5. HDFS -text command returns error:

$ hdfs dfs -text /test/snappy/dummy_text.txt.snappy
18/07/13 08:46:47 INFO compress.CodecPool: Got brand-new decompressor [.snappy]
Exception in thread "main" java.lang.OutOfMemoryError: Java heap space
        at org.apache.hadoop.io.compress.BlockDecompressorStream.getCompressedData(BlockDecompressorStream.java:123)
        at org.apache.hadoop.io.compress.BlockDecompressorStream.decompress(BlockDecompressorStream.java:98)
        at org.apache.hadoop.io.compress.DecompressorStream.read(DecompressorStream.java:105)
        at java.io.InputStream.read(InputStream.java:101)
        at org.apache.hadoop.io.IOUtils.copyBytes(IOUtils.java:87)
        at org.apache.hadoop.io.IOUtils.copyBytes(IOUtils.java:61)
        at org.apache.hadoop.io.IOUtils.copyBytes(IOUtils.java:121)
        at org.apache.hadoop.fs.shell.Display$Cat.printToStdout(Display.java:106)
        at org.apache.hadoop.fs.shell.Display$Cat.processPath(Display.java:101)
        at org.apache.hadoop.fs.shell.Command.processPaths(Command.java:317)
        at org.apache.hadoop.fs.shell.Command.processPathArgument(Command.java:289)
        at org.apache.hadoop.fs.shell.Command.processArgument(Command.java:271)
        at org.apache.hadoop.fs.shell.Command.processArguments(Command.java:255)
        at org.apache.hadoop.fs.shell.FsCommand.processRawArguments(FsCommand.java:118)
        at org.apache.hadoop.fs.shell.Command.run(Command.java:165)
        at org.apache.hadoop.fs.FsShell.run(FsShell.java:315)
        at org.apache.hadoop.util.ToolRunner.run(ToolRunner.java:70)
        at org.apache.hadoop.util.ToolRunner.run(ToolRunner.java:84)
        at org.apache.hadoop.fs.FsShell.main(FsShell.java:372)
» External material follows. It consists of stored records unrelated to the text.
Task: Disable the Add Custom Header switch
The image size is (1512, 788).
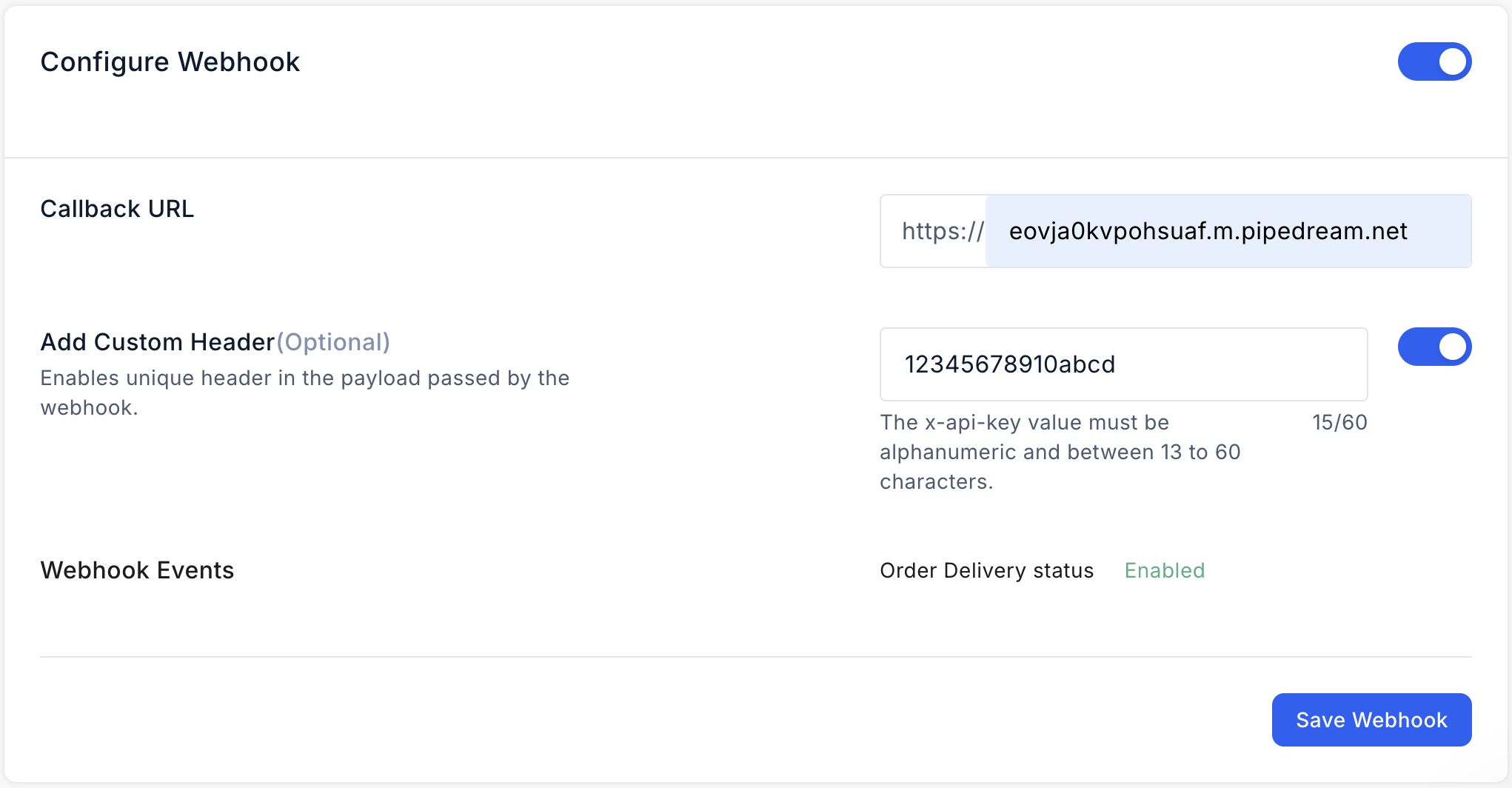Action: 1434,347
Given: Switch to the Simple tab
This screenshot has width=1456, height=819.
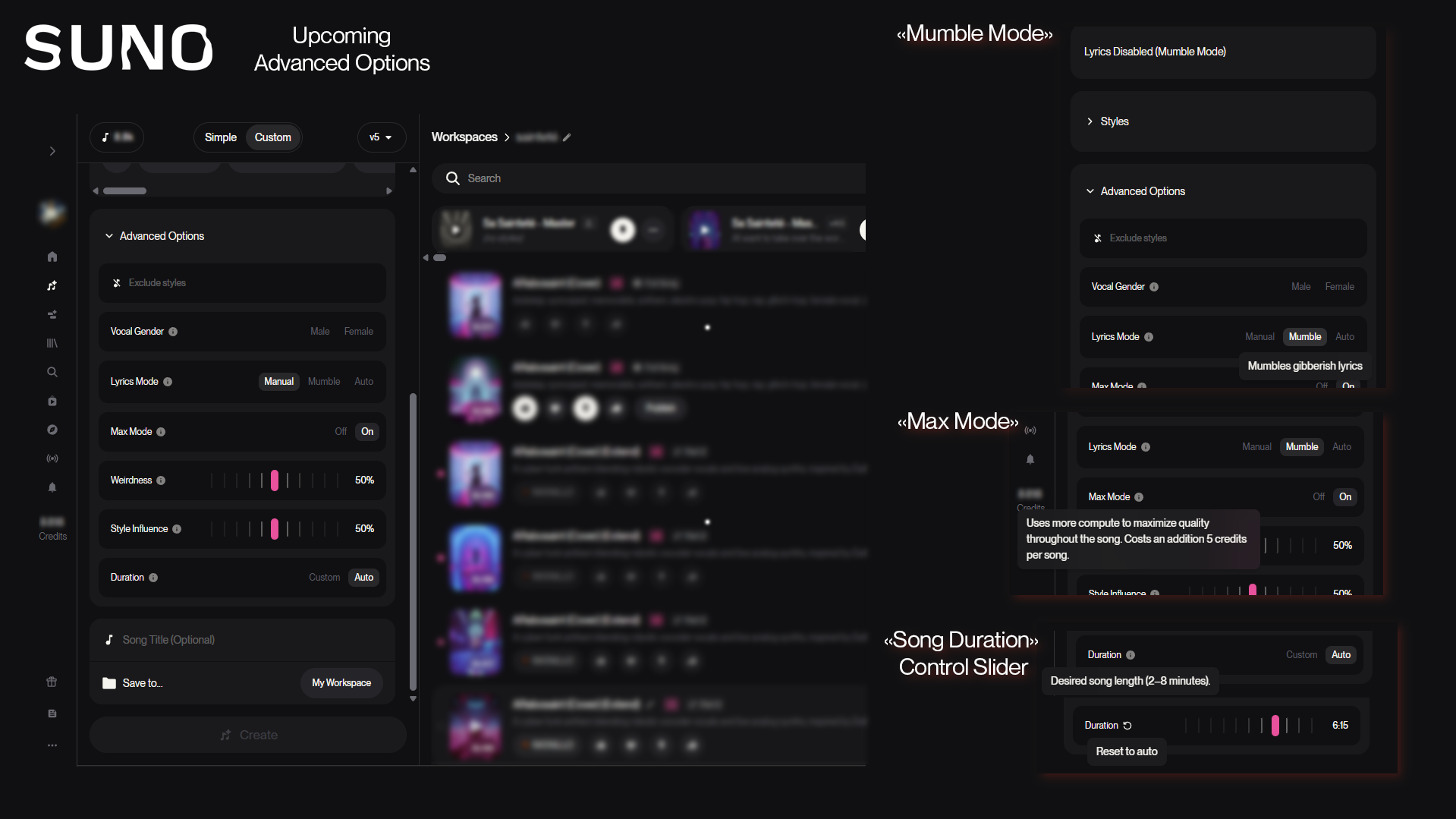Looking at the screenshot, I should coord(221,137).
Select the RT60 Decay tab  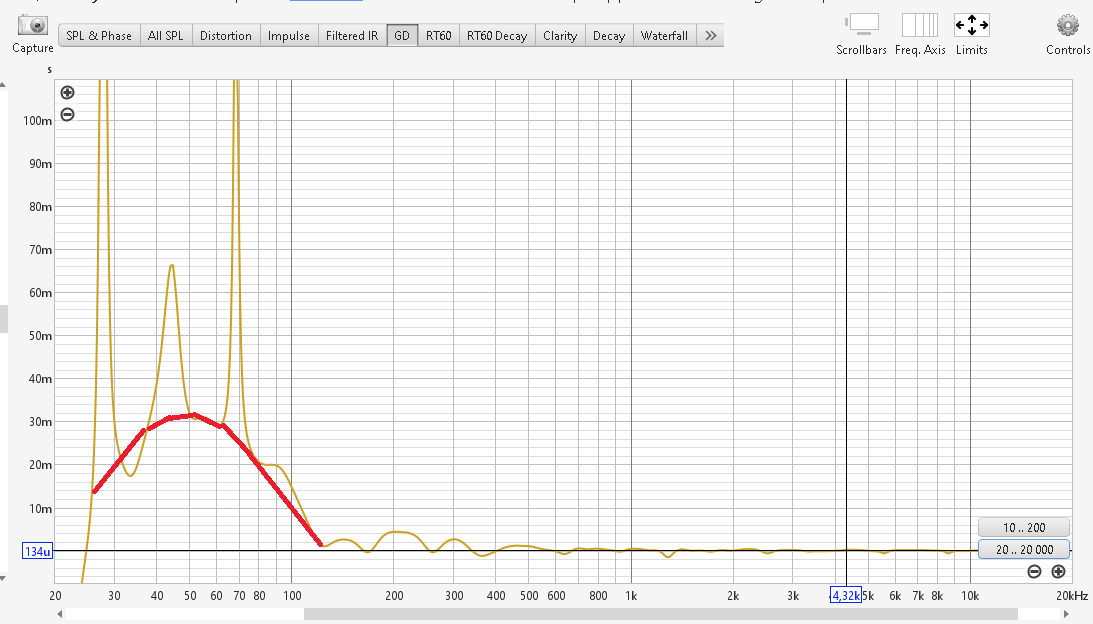[496, 36]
Here is my test file, dummy_text.txt.snappy:
https://we.tl/pPUMQU028X


Do you have any clues?

79469-snppy.png

4 REPLIES 4

Re: Read snappy files on HDFS (Hive)

Super Guru

You have to tell hive more about your data characteristics.

On hive do this:

CREATE EXTERNAL TABLE sourcetable (col bigint)
row format delimited
fields terminated by ","
STORED as TEXTFILE 
TBLPROPERTIES("orc.compress"="snappy")
LOCATION 'hdfs:///data/sourcetable'

Re: Read snappy files on HDFS (Hive)

New Contributor

I have tried your code:

    CREATE EXTERNAL TABLE sourcetable (json string)
    row format delimited
    fields terminated by ","
    STORED as TEXTFILE 
    LOCATION '/test/snappy'
    TBLPROPERTIES("orc.compress"="snappy")

without success. Result is the same as above - 0 rows.

I have found that snappy codec version is different in NiFi and in HDFS. I'll try to create custom processor in NiFi with the same snappy codec version as it is in HDFS.

Highlighted

Re: Read snappy files on HDFS (Hive)

Rising Star

I'm pretty sure the parameter "orc.compress" doesn't apply to tables "stored as textfile". In the error message above it's obvious hive detected snappy and then for some reason ran out of memory. How big is the Snappy file and how much memory is allocated on your cluster for Yarn?

Re: Read snappy files on HDFS (Hive)

New Contributor

I tried with custom processor but didn't work either.

Finally I am using workaround and data is compressed in Hive.